====== INPUT ======

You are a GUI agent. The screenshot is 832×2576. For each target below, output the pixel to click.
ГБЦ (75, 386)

======
====== INPUT ======

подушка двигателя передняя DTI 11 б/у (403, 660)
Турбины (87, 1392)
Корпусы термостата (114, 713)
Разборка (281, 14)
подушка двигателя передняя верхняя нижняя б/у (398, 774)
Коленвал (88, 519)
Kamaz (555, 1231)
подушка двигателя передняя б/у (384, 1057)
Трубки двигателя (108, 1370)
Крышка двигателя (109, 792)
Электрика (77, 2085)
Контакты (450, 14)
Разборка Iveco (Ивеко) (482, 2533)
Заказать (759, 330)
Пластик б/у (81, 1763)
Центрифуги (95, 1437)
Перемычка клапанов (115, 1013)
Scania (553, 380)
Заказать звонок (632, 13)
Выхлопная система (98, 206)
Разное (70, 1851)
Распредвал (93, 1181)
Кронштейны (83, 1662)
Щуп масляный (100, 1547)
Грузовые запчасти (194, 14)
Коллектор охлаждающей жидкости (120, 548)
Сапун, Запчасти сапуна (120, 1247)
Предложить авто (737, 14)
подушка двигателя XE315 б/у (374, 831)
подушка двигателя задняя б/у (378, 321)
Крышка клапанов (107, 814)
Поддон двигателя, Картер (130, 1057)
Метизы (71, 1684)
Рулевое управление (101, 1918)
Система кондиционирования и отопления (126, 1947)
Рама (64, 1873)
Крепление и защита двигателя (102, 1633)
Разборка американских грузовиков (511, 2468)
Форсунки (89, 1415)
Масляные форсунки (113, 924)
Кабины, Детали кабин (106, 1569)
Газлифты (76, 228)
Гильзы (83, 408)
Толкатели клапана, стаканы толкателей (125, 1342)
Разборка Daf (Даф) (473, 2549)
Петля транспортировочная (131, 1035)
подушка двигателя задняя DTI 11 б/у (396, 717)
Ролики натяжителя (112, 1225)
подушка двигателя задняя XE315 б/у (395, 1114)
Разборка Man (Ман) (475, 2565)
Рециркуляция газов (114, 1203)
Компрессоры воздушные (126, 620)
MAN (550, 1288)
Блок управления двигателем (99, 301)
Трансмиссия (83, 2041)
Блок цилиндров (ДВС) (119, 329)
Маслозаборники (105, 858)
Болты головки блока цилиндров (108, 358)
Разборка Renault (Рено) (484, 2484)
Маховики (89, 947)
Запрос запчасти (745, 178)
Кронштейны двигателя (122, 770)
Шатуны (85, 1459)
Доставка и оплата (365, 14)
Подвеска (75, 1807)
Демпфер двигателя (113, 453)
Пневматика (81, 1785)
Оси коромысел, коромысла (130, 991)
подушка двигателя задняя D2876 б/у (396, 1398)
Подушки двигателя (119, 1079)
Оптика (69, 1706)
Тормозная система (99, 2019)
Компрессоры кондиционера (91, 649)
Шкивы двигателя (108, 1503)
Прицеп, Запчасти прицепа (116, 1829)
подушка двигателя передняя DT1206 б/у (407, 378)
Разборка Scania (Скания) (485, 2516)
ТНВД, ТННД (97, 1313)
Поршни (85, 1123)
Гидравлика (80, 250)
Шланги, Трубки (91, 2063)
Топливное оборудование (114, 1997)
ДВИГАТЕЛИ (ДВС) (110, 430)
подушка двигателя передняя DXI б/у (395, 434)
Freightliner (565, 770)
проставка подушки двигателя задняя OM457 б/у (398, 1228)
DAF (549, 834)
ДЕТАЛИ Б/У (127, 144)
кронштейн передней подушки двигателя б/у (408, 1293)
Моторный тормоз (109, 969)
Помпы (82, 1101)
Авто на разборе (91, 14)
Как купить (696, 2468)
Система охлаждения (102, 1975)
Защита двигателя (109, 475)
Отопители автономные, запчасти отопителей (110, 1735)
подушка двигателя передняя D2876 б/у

======

WHAT IS REQUIRED
The answer consists of the lines above that include the word "Разборка", each copied exactly.

EXERCISE OUTPUT
Разборка (281, 14)
Разборка Iveco (Ивеко) (482, 2533)
Разборка американских грузовиков (511, 2468)
Разборка Daf (Даф) (473, 2549)
Разборка Man (Ман) (475, 2565)
Разборка Renault (Рено) (484, 2484)
Разборка Scania (Скания) (485, 2516)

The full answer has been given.